■ Exercise task
Give every line of the records below as a Markdown table with the columns Row and Line, one numbered row per line. Skip blank lines, and please leave the pictures out.

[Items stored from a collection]
- - -

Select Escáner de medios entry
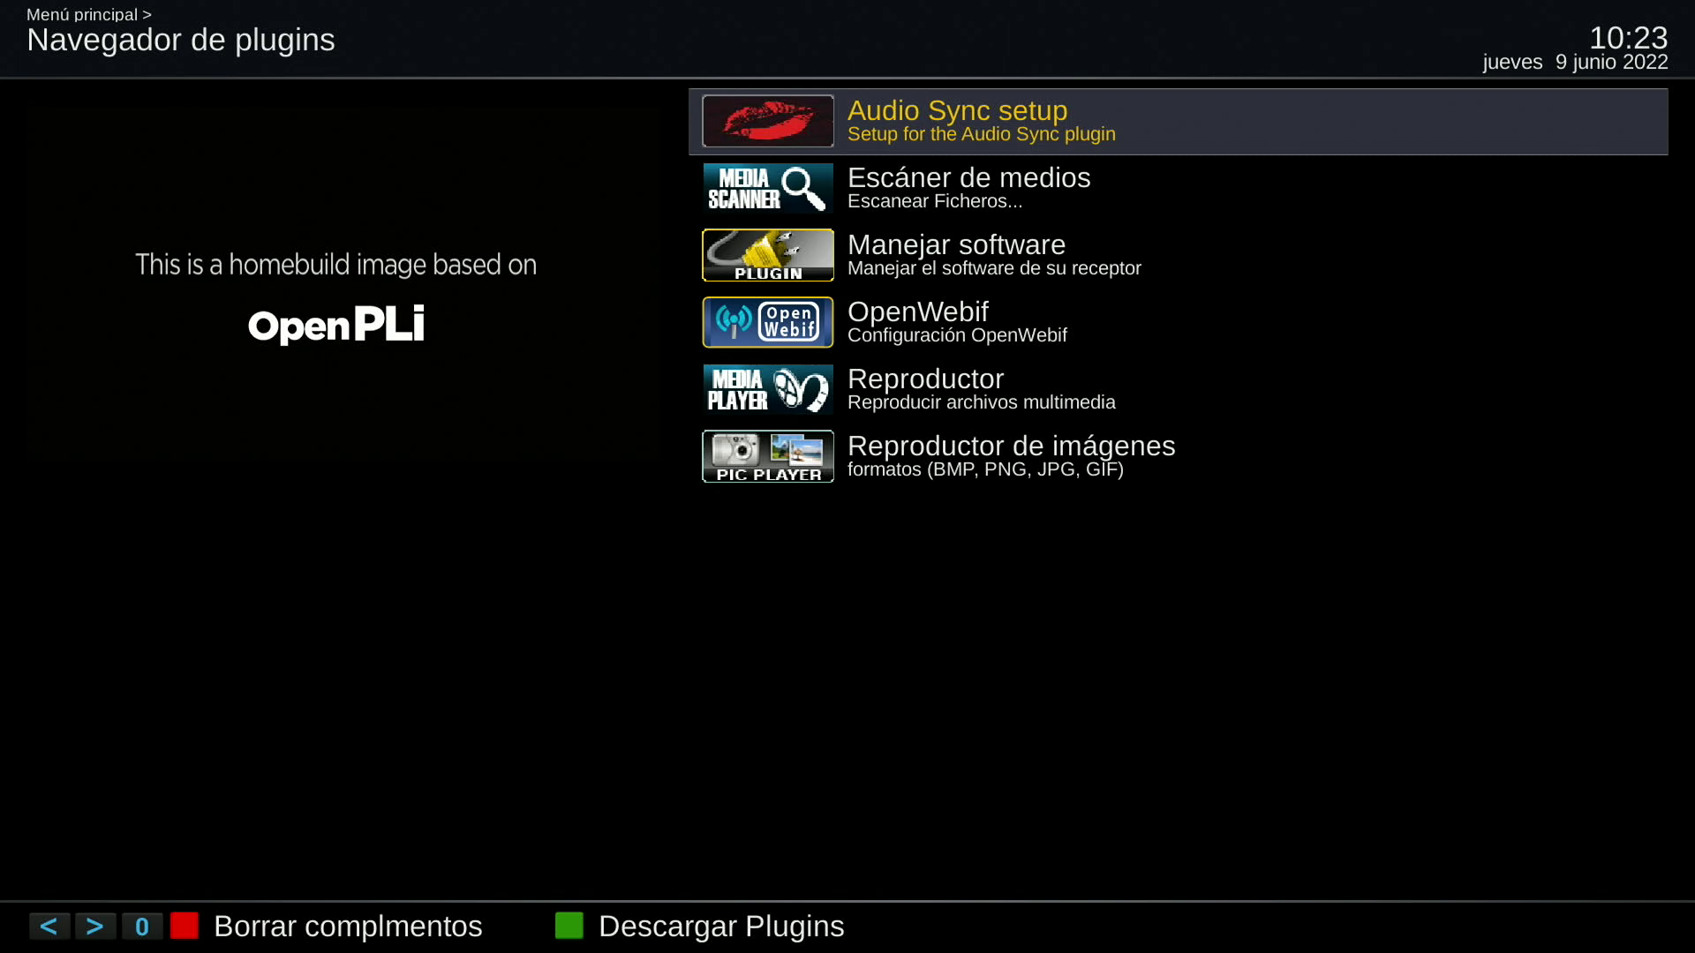 pos(1178,188)
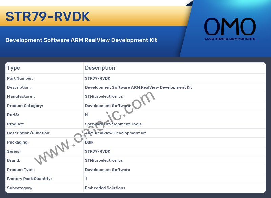Select the Part Number value STR79-RVDK
This screenshot has width=271, height=198.
click(98, 78)
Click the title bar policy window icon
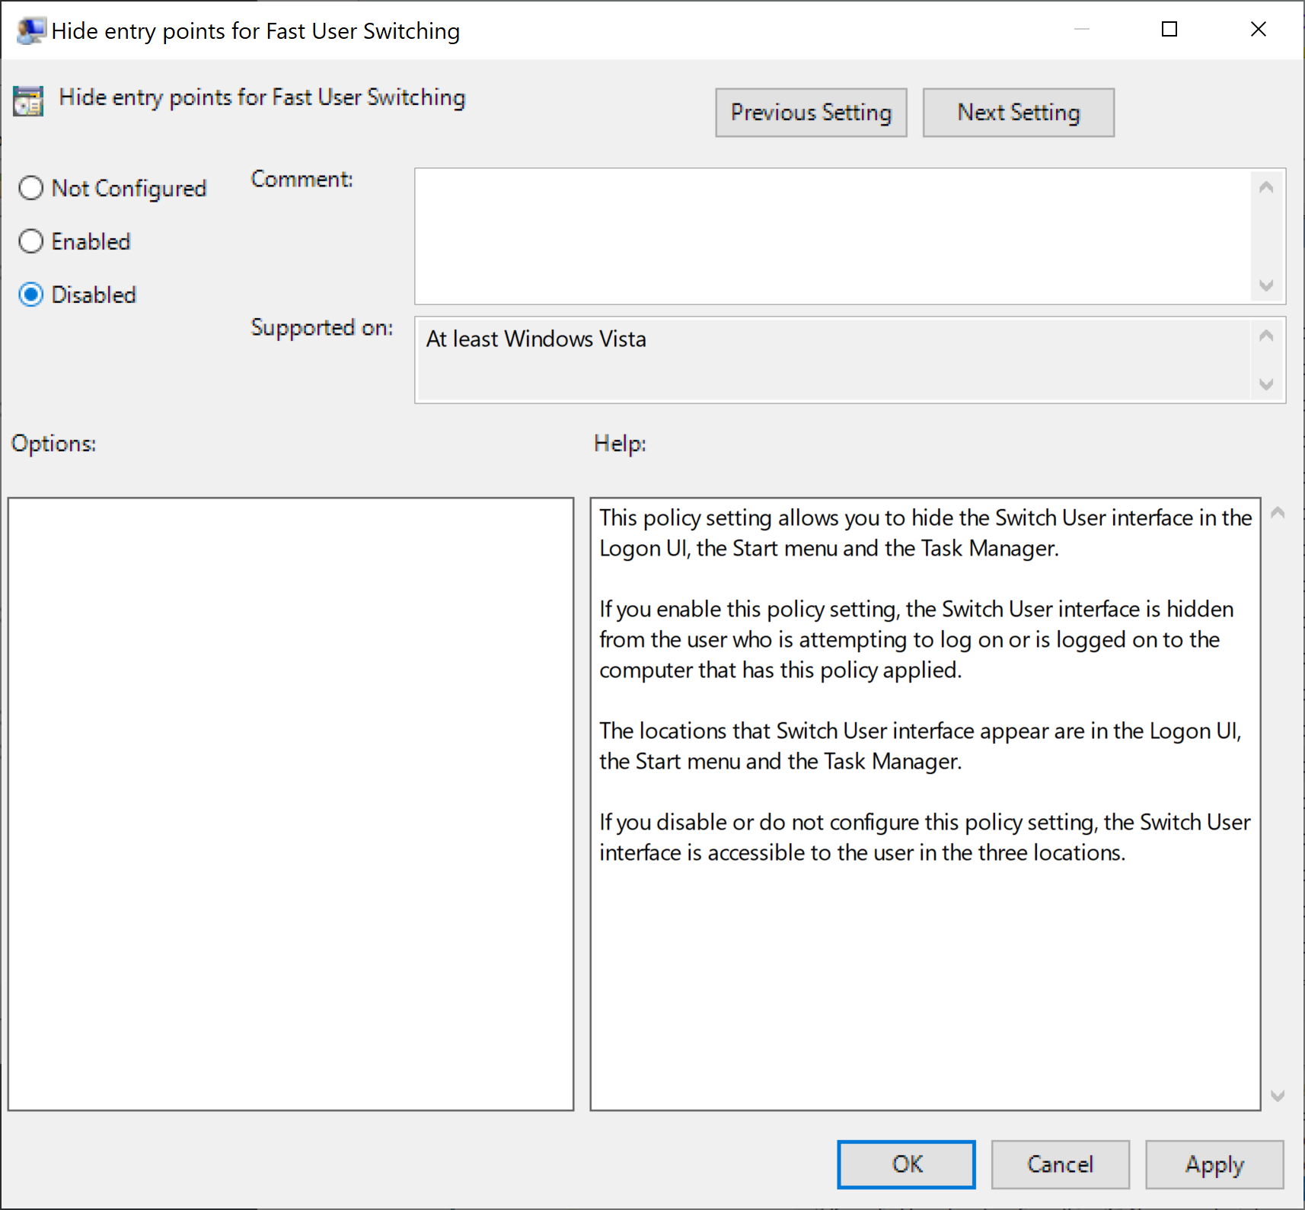 pos(30,31)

- - -

■ The response
| Row | Line |
|---|---|
| 1 | Select Escáner de medios entry |
| 2 |  pos(1178,188) |
| 3 | Select the Part Number value STR79-RVDK |
| 4 | This screenshot has width=271, height=198. |
| 5 | click(98, 78) |
| 6 | Click the title bar policy window icon |
| 7 |  pos(30,31) |